**TASK DIRECTIONS**
In the stretch of the material from the line containing "The height and width of the screenshot is (403, 1341)." through the line containing "coord(11,142)", change "watermark" to "logo" and write those lines out again with everything else left as is.

**DATASET CONTENT**
^^^^
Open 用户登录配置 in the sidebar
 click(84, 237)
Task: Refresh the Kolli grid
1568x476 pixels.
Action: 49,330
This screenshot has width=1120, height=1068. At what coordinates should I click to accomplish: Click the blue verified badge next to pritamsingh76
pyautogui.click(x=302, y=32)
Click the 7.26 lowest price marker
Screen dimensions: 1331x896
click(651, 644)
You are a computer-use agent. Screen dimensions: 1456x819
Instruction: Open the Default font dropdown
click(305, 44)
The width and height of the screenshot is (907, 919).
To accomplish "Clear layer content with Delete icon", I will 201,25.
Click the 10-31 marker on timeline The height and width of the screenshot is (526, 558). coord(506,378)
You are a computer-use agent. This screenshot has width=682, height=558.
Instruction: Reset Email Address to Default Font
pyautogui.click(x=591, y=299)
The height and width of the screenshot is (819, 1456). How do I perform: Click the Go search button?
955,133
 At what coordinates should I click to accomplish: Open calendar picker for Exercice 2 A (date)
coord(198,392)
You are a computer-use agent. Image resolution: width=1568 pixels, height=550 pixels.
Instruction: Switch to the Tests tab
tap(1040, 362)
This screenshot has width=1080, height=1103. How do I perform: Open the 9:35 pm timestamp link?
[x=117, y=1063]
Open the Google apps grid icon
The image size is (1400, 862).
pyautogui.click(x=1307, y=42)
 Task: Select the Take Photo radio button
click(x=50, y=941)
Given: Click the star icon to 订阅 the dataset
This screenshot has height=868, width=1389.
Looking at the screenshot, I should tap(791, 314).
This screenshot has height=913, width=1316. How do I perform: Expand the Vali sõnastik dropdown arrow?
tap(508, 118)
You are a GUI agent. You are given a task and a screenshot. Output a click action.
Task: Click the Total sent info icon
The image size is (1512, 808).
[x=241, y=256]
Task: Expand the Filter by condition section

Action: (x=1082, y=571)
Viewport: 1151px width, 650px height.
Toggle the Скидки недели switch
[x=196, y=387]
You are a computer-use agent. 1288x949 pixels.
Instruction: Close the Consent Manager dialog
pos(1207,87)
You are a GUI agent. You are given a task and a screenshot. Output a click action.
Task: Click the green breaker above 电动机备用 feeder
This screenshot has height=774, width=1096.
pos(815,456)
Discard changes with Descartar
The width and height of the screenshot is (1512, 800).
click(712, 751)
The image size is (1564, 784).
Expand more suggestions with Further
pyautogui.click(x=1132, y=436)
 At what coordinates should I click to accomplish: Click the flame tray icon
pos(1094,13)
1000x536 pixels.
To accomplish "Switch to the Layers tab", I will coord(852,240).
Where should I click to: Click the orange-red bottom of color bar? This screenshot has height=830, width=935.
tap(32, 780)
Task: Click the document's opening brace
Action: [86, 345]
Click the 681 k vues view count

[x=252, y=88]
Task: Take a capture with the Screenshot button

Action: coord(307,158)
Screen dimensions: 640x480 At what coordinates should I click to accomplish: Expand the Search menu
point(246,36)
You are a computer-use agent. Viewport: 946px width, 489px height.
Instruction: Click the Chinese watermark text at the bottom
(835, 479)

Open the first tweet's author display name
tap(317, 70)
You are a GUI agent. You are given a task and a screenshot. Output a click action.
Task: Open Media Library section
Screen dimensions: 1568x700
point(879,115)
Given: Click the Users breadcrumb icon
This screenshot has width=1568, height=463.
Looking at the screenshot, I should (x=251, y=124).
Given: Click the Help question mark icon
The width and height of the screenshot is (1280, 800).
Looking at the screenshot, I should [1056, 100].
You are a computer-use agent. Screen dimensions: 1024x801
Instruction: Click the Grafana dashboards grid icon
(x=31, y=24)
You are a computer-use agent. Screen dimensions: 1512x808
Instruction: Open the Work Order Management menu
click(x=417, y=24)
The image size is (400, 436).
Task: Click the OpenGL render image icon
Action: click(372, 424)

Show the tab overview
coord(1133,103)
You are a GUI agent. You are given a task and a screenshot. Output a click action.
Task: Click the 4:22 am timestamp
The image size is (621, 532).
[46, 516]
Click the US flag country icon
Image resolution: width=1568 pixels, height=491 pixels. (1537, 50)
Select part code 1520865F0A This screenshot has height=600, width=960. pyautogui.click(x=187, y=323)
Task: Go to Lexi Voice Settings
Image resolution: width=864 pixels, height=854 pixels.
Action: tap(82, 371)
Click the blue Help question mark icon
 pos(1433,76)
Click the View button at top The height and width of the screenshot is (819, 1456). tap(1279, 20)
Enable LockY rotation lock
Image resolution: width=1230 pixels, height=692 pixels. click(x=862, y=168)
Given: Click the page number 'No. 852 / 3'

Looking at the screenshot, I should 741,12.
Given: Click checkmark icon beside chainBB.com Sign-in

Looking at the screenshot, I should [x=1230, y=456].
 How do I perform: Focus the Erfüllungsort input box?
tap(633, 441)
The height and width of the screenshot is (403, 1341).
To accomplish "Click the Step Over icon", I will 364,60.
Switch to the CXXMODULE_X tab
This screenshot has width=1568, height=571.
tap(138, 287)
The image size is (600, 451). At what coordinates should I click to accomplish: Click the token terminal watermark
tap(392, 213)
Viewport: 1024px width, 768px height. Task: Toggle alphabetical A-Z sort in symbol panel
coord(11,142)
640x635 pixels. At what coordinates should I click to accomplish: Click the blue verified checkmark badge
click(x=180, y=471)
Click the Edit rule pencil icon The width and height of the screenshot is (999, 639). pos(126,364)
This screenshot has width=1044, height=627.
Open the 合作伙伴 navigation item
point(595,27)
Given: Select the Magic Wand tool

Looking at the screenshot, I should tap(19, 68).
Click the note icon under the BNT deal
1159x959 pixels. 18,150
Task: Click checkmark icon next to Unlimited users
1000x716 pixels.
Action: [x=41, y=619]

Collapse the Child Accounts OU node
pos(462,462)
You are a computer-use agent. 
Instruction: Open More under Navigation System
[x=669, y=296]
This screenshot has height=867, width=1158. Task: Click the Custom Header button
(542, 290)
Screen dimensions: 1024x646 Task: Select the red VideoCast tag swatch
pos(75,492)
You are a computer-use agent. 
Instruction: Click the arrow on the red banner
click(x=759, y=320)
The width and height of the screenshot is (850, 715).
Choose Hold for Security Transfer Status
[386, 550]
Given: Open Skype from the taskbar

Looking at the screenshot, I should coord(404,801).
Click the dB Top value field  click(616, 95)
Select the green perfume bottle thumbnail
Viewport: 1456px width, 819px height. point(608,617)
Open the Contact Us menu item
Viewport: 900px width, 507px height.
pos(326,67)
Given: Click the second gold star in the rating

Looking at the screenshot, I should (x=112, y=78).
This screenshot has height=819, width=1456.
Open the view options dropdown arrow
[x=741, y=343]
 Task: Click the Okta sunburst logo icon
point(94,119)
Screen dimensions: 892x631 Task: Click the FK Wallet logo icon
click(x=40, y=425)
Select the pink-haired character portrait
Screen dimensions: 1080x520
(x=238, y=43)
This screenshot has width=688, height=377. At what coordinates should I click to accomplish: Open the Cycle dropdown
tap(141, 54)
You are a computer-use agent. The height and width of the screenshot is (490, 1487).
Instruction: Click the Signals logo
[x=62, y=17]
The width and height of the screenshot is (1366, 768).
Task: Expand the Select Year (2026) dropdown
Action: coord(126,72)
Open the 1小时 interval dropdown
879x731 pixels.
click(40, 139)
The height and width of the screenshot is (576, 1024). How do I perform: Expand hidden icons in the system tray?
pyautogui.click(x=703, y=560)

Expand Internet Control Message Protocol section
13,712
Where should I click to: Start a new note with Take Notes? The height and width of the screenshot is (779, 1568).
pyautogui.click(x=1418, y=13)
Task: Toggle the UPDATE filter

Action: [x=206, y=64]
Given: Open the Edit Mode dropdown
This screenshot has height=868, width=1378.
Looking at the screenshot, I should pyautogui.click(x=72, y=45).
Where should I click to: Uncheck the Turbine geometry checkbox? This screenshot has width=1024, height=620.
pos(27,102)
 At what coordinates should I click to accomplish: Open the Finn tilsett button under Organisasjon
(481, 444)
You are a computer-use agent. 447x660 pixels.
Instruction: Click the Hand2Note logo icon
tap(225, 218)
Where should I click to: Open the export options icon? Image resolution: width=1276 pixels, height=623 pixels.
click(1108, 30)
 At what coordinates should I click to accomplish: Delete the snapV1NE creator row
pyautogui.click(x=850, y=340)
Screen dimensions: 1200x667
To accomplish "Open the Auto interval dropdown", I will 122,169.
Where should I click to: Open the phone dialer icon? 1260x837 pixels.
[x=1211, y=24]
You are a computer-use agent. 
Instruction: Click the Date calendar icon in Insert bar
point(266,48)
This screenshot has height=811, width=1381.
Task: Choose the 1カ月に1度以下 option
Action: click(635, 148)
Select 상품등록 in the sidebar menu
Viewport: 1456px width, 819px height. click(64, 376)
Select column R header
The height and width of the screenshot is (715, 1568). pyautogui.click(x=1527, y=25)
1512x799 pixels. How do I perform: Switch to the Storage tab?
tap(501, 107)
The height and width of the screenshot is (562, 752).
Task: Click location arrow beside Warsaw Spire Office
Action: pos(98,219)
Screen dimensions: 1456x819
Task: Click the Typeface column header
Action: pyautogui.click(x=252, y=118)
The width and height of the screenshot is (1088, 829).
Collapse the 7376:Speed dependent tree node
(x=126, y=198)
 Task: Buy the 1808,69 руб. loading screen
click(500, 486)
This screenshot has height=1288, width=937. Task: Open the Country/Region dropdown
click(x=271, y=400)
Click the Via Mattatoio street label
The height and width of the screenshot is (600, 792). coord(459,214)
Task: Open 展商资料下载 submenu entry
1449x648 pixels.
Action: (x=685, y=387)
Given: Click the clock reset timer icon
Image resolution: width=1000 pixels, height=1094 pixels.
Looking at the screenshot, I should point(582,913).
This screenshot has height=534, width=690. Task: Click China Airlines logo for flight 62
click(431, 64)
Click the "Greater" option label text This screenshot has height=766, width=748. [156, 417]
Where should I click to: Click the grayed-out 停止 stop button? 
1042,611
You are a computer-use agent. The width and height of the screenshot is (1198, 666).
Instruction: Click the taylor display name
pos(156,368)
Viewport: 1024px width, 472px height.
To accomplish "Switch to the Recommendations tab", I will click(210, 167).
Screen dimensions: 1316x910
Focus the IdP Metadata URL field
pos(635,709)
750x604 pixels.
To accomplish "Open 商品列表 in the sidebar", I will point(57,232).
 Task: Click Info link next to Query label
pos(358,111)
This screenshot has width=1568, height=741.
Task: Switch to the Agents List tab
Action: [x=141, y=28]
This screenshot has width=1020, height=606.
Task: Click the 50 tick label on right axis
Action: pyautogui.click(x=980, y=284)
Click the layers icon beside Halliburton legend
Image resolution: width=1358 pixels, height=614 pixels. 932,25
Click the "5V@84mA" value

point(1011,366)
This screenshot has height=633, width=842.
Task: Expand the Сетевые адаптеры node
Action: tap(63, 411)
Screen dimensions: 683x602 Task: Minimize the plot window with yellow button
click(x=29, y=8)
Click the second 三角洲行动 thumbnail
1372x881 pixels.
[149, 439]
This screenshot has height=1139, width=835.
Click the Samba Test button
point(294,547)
^^^^
**COMPLETE RESPONSE**
The height and width of the screenshot is (403, 1341).
To accomplish "Click the Step Over icon", I will 364,60.
Switch to the CXXMODULE_X tab
This screenshot has width=1568, height=571.
tap(138, 287)
The image size is (600, 451). At what coordinates should I click to accomplish: Click the token terminal logo
tap(392, 213)
Viewport: 1024px width, 768px height. Task: Toggle alphabetical A-Z sort in symbol panel
coord(11,142)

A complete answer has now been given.